Só que não compreendo uma reflexão sobre essa questão sem que sejam colocados em xeque os próprios fundamentos de gênero. Do meu ponto de vista, para levar à frente um projeto de aproximação da realidade do Brasil de hoje, torna-se necessária a invenção de novas formas, em que a literatura dialoga com as outras artes (música, artes plásticas, teatro, cinema etc) e tecnologias (internet, por exemplo), problematizando o espaço da construção do romance, que absorve onivoramente a estrutura do conto, da poesia, do ensaio, da crônica, da oralidade...
Os cinco volumes do Inferno provisório são compostos de várias unidades compreensíveis se lidas separadamente, mas funcionalmente interligadas, pois que se desdobram e se explicam e se espraiam umas nas outras, numa ainda precária transposição da hipertextualidade. Então, pode-se ler de trás para frente, pedaços autônomos ou na ordem que se quiser estabelecer, assumindo um sentido de circularidade, onde as histórias se contaminam umas às outras. E a linguagem acompanha essa turbulência — não a composição, mas a decomposição.
Definido o tema, definida a forma, restava-me ainda uma questão: para que escrever?

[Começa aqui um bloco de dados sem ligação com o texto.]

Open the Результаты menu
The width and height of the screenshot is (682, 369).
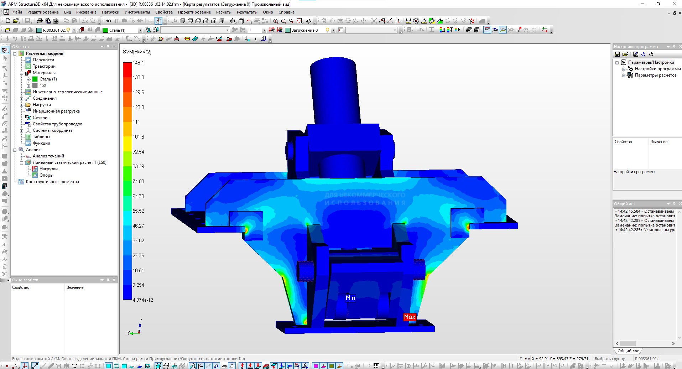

Para mim, escrever é compromisso. Compromisso com minha época, com a minha língua, com meu país. Não tenho como renunciar à fatalidade de viver nos começos do século 21, de escrever em português e de viver num país chamado Brasil. Esses fatores, junto com a minha origem social, conformam toda uma visão de mundo à qual, mesmo que quisesse, não poderia renunciar. Fala-se em globalização, mas as fronteiras entre os países caíram para as mercadorias, não para o trânsito das pessoas. Proclamar nossa singularidade é uma forma de resistir à mediocrização, à tentativa de aplainar autoritariamente as diferenças culturais.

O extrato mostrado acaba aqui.